Source: http://childrenshospitalblog.org/?s=asthma
Concerns About Growth:    
There is a concern that some asthma medications can impact growth when taken during the age range of 5-11 years of age, or children who have not yet gone though puberty (NIH, 2012).  A study published in 2012, found that children with asthma who took high doses of corticosteroids were shorter by half an inch than other children (NIH).  Other researchers argue that these children will catch up in height later.  Parents should discuss the risks and benefits of any medication with their child’s provider.  There are definite benefits gained by taking inhaled steroids (like Advair), including better asthma control and fewer, shorter hospitalizations;  inhaled steroids are generally considered the safest and most effective means of controlling asthma available (NIH, 2012).

Asthma in Children Ages 12 and older
Source: http://childrenshospitalblog.org/?s=asthma
For many people with asthma, symptoms can improve with adolescence and adulthood.  Some children’s asthma symptoms go away during their teen year, but for about two-thirds of kids, their asthma will continue into adulthood (Hockenberry and Wilson, 2006).  In general, when symptoms are frequent and severe, this is an indication they will continue into adulthood, and even children who “outgrow” having asthma attacks can continue to have overly reactive airways and a cough as adults (Hockenberry and Wilson, 2006). 

However, teens with asthma are actually at high risk for serious disease complications (Sadaf and Kaslovsky, 2011).  This is because many teens will deny the severity of their disease, underreport symptoms, stop taking their medication correctly, and engage in risk-taking behaviors that can greatly aggravate asthma like smoking tobacco and marijuana and using cocaine (Sadaf and Kaslovsky, 2011).  Many teens begin to view the strict treatment schedule necessary to control asthma as interfering with their newly emerging sense of independence (Sadaf and Kaslovsky, 2011).  Many teens with asthma also experience a number of psychiatric conditions at a higher rate than other teens, including depression, anxiety, ADHD, behavioral and learning disorders, and even posttraumatic stress disorder, especially in those who have experienced life threatening asthma complications (Sadaf and Kaslovsky, 2011). 

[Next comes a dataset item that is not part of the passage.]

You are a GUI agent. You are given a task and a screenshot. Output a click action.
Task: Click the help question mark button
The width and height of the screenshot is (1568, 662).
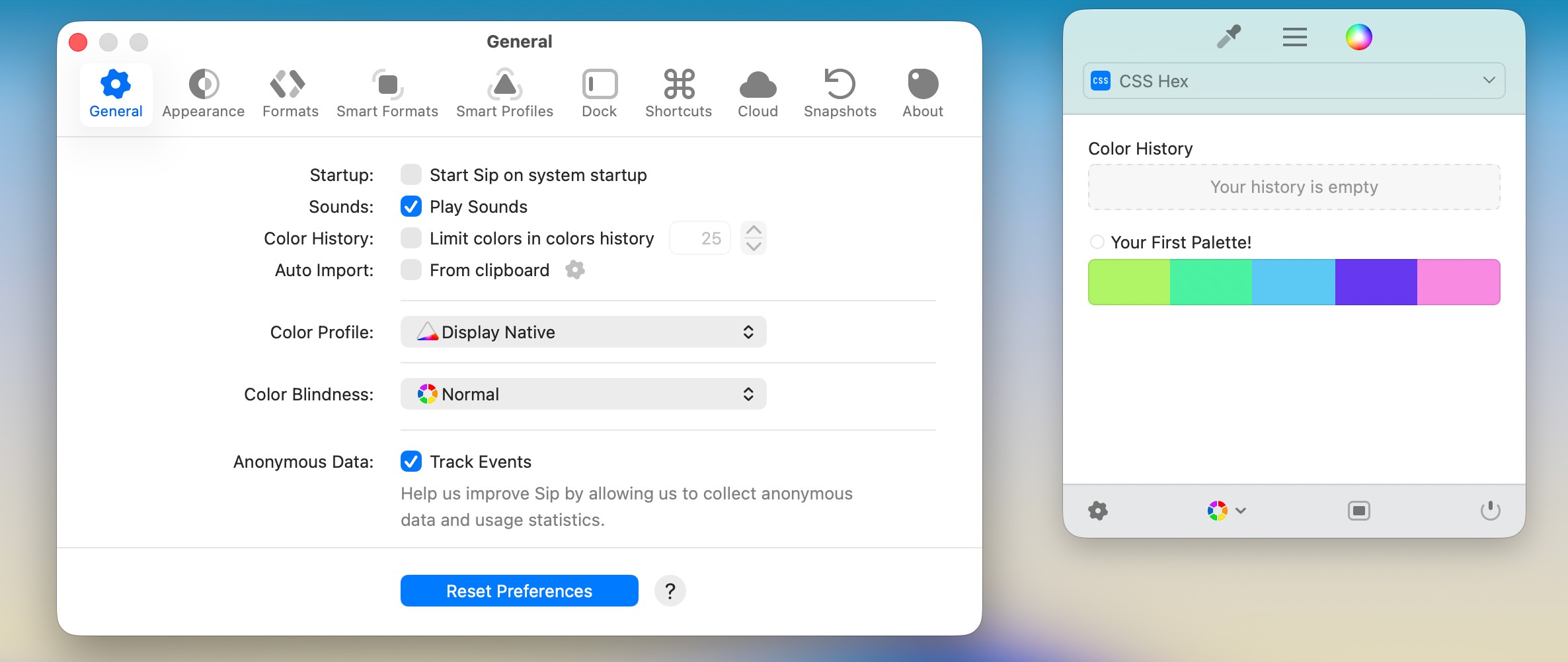[670, 591]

As children grow up, the balance of influences from friends, family, and their healthcare providers will change.  In early and middle adolescence, however, teens are often very concerned about how having asthma will affect their friendships and popularity with peers, but as teens progress from early to middle to late adolescence, they should eventually begin to think more like adults and begin to understand the importance of taking their medication again regardless of peer influence (Sadaf and Kaslovsky, 2011).  As adolescents begin to think like adults, it is important to let them speak to their doctor alone and take on the primary role in planning and evaluating their asthma therapy (Sadaf and Kaslovsky, 2011).  For parent, this is the time period in which the role transitions to being more of a supportive one.  Adolescents will also need guidance in making the transition into the adult healthcare world, as they often have significant financial barriers to getting care arise at this stage (Sadaf and Kaslovsky, 2011).